> [ВЫБРАННЫЙ ОТРЫВОК]:
<<<<

Экземпляр «Апостола», как величайшая библиографическая редкость, хранится в Публичной библиотеке, в серебряном окладе, на особом аналое. «Апостол» напечатан с чистотой, отчётливостью и изяществом на клееной бумаге, в лист малого формата, на 267 листах, азбукой одной меры и одного рисунка, взятой с крупного полууставного письма XVI в. Буквы её соразмерны одна другой и благодаря правильной отливке имеют в боках равномерное одна от другой расстояние, везде составляют ровную прямую строку.

По примеру рукописей вместе с чернилами употреблена и киноварь: ей отпечатаны оглавления, прибавочные в конце статей строки, а внутри текста — прописные буквы и заступающие их место строчные, также вставки и др. подразделения текста. Полная страница — 25 строк. Предречий, или кустодов, внизу страниц нет. При заключении большей части статей строки, постепенно укорачиваясь, образуют нисходящий угол, заканчивающийся точкой.

Важный недостаток набора первопечатного «Апостола» состоит в несоразмерности промежутков, отделяющих одно слово от другого; часто встречаются по нескольку слов, напечатанных без всяких разделений. Этот недостаток искупается весьма многими достоинствами, которыми не всегда отличаются последующие издания. Набор вообще свёрстан чрезвычайно тщательно, страницы и строки везде представляют безукоризненно прямые линии; приводка киноварных букв и строк к чернильным, за очень редкими исключениями, весьма исправна; тиск на всех страницах равномерен и притом лёгок.

В подражание рукописям «Апостол» напечатан с украшениями, оттиснутыми с резных обронных (выпуклых, рельефных) досок. Украшения — вязь, начальные буквы, заставицы и лицевое изображение евангелиста Луки; вся орнаментовка чисто итальянская и принадлежит к стилю, переходному от готики к Возрождению.

>>>>

> [ИСХОДНЫЕ ДАННЫЕ]:

<<<<

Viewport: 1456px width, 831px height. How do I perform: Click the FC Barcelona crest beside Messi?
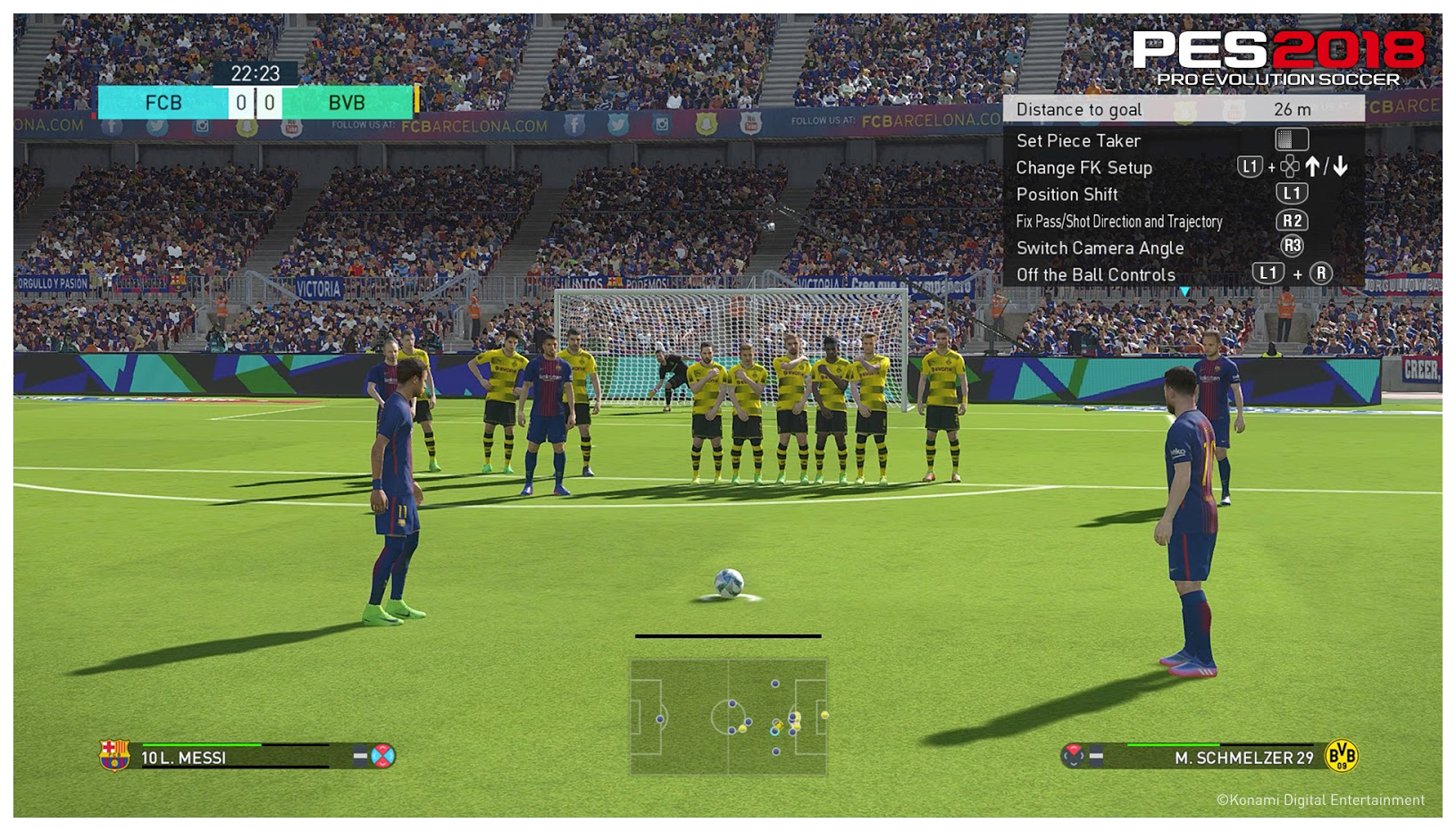point(114,756)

>>>>

> [ЗАДАНИЕ]:
Обновите часть отрывка об «Апостоле» между словами «В подражание рукописям» и «готики к Возрождению.» включительно, заменив «итальянская» на «византийская». Для ответа используйте только выбранный отрывок.

> [ПРАВИЛЬНЫЙ РЕЗУЛЬТАТ]:
В подражание рукописям «Апостол» напечатан с украшениями, оттиснутыми с резных обронных (выпуклых, рельефных) досок. Украшения — вязь, начальные буквы, заставицы и лицевое изображение евангелиста Луки; вся орнаментовка чисто византийская и принадлежит к стилю, переходному от готики к Возрождению.